Anna Glazova (poète russe)

Traduire Anna Glazova

Poète russe, Anna Glazova fait entendre une voix nourrie de lectures allemandes et anglaises (Paul Celan, Hölderlin, Emily Dickinson…). Ce qui n’équivaut aucunement à une trahison de la poésie de Pouchkine, mais témoigne de la recherche d’une voix personnelle, qui passe souvent, on le sait, par des voix étrangères avant de se trouver.

Pourquoi avons-nous choisi de traduire Anna Glazova ? Quand j’ai eu l’idée d’une collection de poésie russe contemporaine et qu’un courageux éditeur nantais, Joca seria, a bien voulu l’accueillir dans sa maison, je me suis tournée vers les lauréats du prix André Biély en poésie. Il a longtemps (ce n’est plus le cas depuis peu) été le seul qui soit demeuré vraiment indépendant. Ainsi ai-je découvert une brochette de poètes tout à fait originaux, dont la quasi totalité n’a jamais été traduit en français. Parmi eux, la voix étonnante d’Anna Glazova, au carrefour de deux cultures et de deux langues, le russe et l’allemand, a trouvé une résonance « traductrice » en moi, mon propre russe étant expatrié depuis de nombreuses années, aux États-Unis puis en France. Cette voix de Glazova ne m’a paru par instants si proche que parce que, paradoxalement, elle m’est parvenue de très loin, de contrées très inaccessibles. Et lorsque je l’ai écoutée résonner en moi, son étrangeté a atteint la mienne et me l’a révélée. Tel est le chemin idéal, me semble-t-il, d’une lecture, et a fortiori d’une traduction.

De quelle étrangeté veux-je parler ? J’ai vu d’emblée que Glazova avait un œil (ce qui en russe est un pléonasme, « Glazova » étant le génitif du mot « œil »).
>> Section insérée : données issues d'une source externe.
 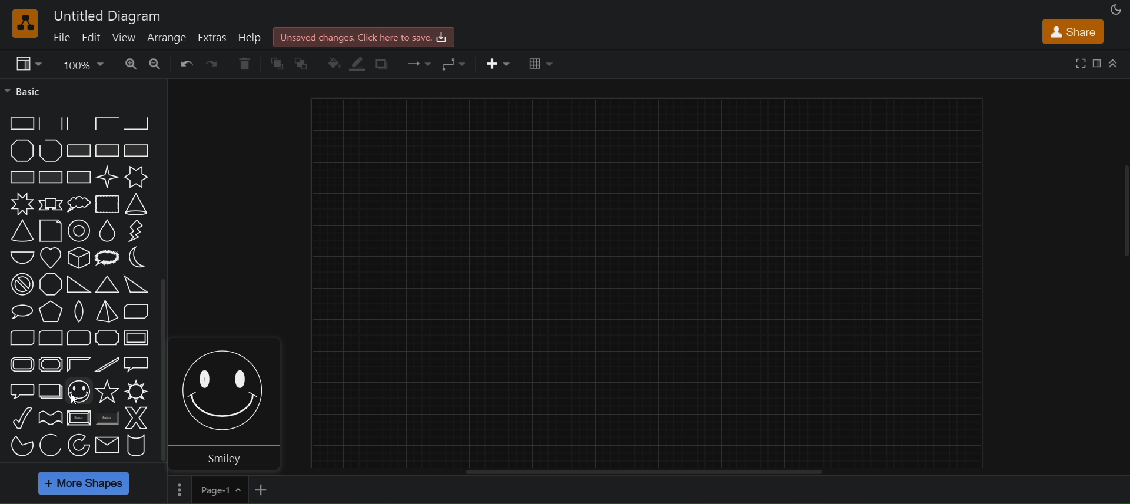 What do you see at coordinates (18, 256) in the screenshot?
I see `half circle` at bounding box center [18, 256].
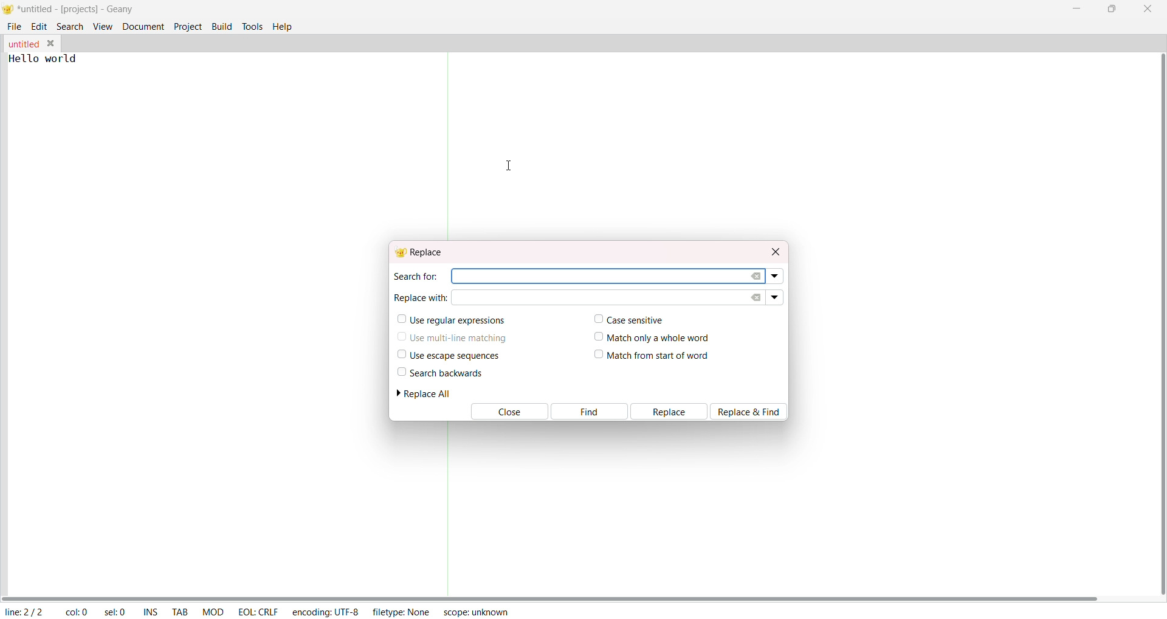 The width and height of the screenshot is (1167, 619). What do you see at coordinates (670, 412) in the screenshot?
I see `replace` at bounding box center [670, 412].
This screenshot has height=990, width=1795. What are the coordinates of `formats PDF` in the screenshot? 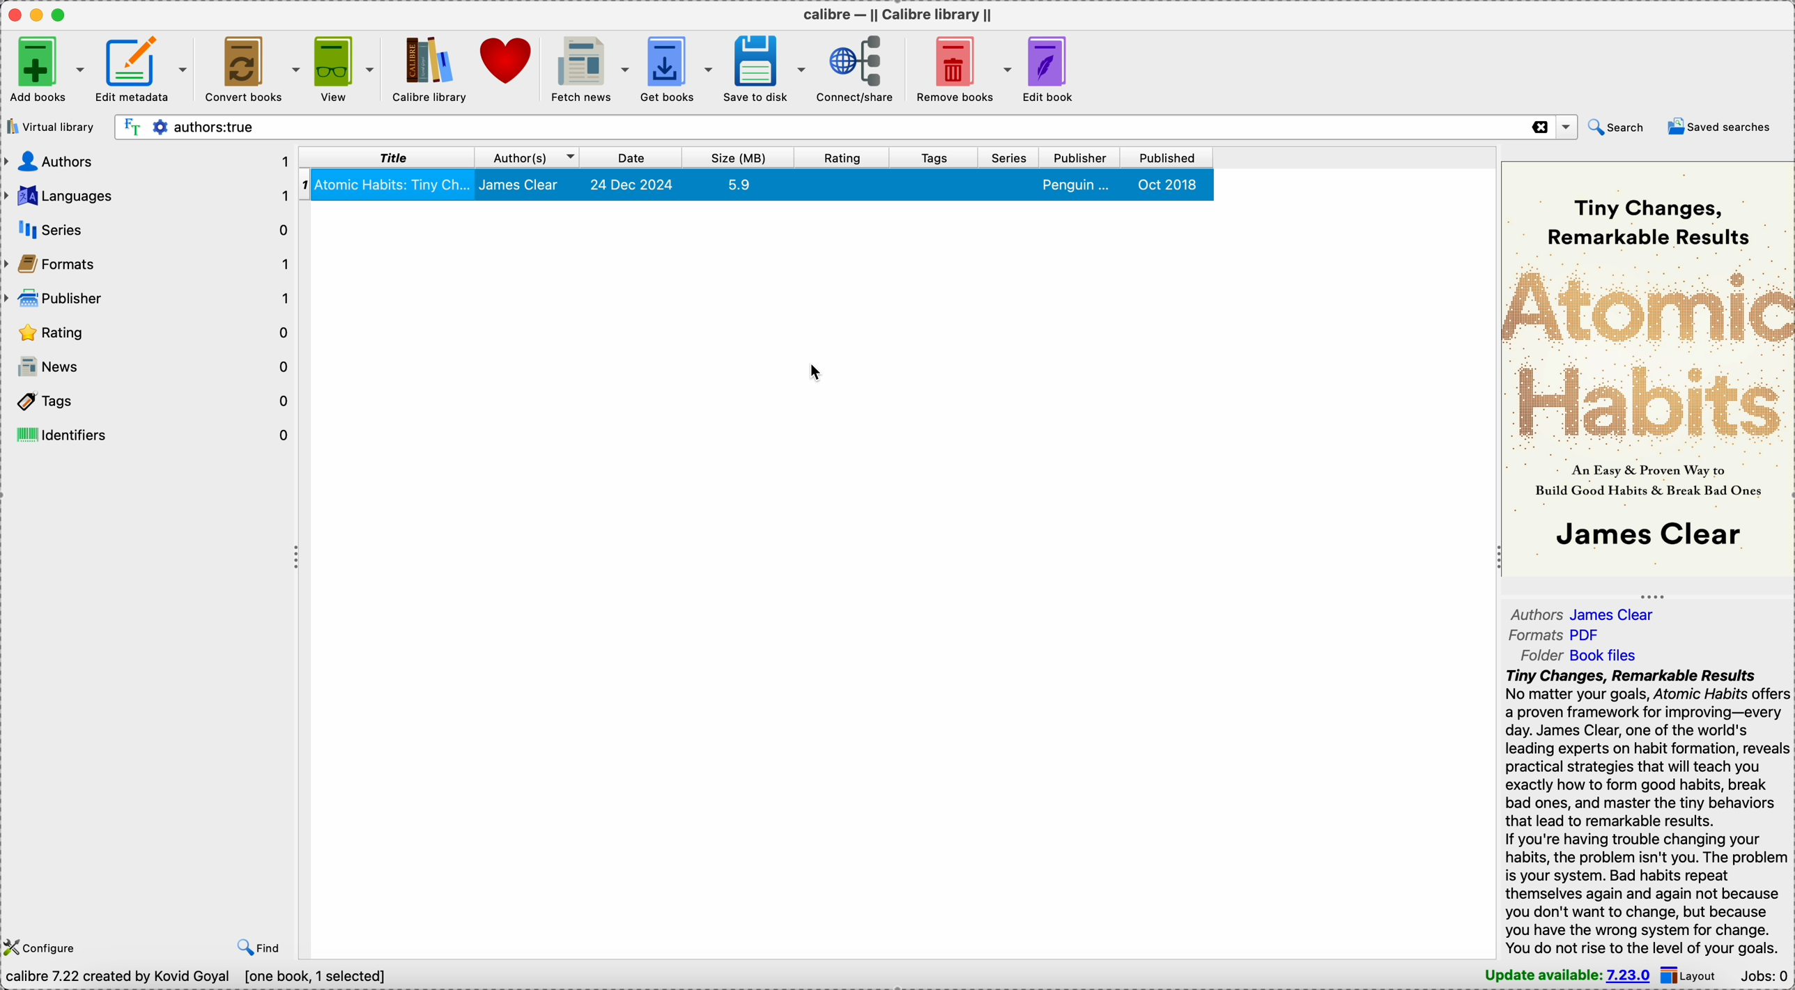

Elle a un « œil » pour repérer les endroits les plus impossibles où se glisser : à l’intérieur d’un œil, justement, dans les fibres des plantes, dans leurs entrailles et nervures. Depuis longtemps je ne me suis pas glissée dans tels endroits. Je n’ai jamais respiré à l’intérieur de l’écorce d’un cèdre, dans l’écoulement de sa résine, par exemple. La lecture d’Anna Glazova me faisait changer de texture, tour à tour me liquéfier, me pétrifier, confluer avec une rivière. On devient friande de ces sensations épidermiques et endoscopiques, sensations au seuil du rêve et de l’éveil.

La traduction s’avère un très bon exercice de lecture – de lecture ralentie : une heure par poème, au moins. Traduire à quatre mains avec Jean-Claude Pinson, c’est partager l’expérience du passage d’une rive à l’autre : mon expertise du russe s’arrête quelque part à mi-chemin et je passe le relais à Jean-Claude, à son expertise du français et de sa prosodie. Jean-Claude accoste le poème sur la rive de sa langue maternelle. Excellent connaisseur de la philosophie et de la poésie allemandes, il était de surcroit le co-traducteur idéal, étant poète lui-même. Vassili Joukovski, poète et traducteur russe du XIXe siècle, a ainsi souligné la singularité du traducteur-poète : « Le traducteur de la prose est un esclave ; le traducteur de la poésie est un rival ».

Des images photographiques ont accompagné la lecture d’Anna. Elles sont l’œuvre du poète, qui les a réalisées à Ithaca, village-campus universitaire de Cornell où elle était prof invitée. Anna y habitait une vieille maison dont les grandes fenêtres, un peu sales, faisaient entrer une belle lumière tamisée. Cette lumière a inspiré et conduit le clair-obscur de ces images. Cela ne me paraît pas hors de propos que de citer en regard d’un tel éclairage une phrase que Hölderlin a écrit à son ami Casimir Böhlendorf : « La lumière philosophique autour de ma fenêtre – voilà ce qui fait maintenant ma joie ».